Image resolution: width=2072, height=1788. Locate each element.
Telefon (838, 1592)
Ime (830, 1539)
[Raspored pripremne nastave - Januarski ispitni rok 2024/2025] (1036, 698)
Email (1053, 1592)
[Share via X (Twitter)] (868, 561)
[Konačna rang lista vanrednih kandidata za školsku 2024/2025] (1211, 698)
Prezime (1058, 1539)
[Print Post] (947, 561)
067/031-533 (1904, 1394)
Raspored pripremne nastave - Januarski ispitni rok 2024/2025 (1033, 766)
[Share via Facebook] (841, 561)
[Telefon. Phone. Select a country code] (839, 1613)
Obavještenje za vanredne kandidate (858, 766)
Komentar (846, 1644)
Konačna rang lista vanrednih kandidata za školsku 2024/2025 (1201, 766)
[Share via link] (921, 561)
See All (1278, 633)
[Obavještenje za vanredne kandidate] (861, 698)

*What to produce:* Nothing outside the span should appear: transcribe the lines from the one containing "[Share via X (Twitter)] (868, 561)" through the last line of the records.

*Result for this exercise:*
[Share via X (Twitter)] (868, 561)
[Konačna rang lista vanrednih kandidata za školsku 2024/2025] (1211, 698)
Prezime (1058, 1539)
[Print Post] (947, 561)
067/031-533 (1904, 1394)
Raspored pripremne nastave - Januarski ispitni rok 2024/2025 (1033, 766)
[Share via Facebook] (841, 561)
[Telefon. Phone. Select a country code] (839, 1613)
Obavještenje za vanredne kandidate (858, 766)
Komentar (846, 1644)
Konačna rang lista vanrednih kandidata za školsku 2024/2025 (1201, 766)
[Share via link] (921, 561)
See All (1278, 633)
[Obavještenje za vanredne kandidate] (861, 698)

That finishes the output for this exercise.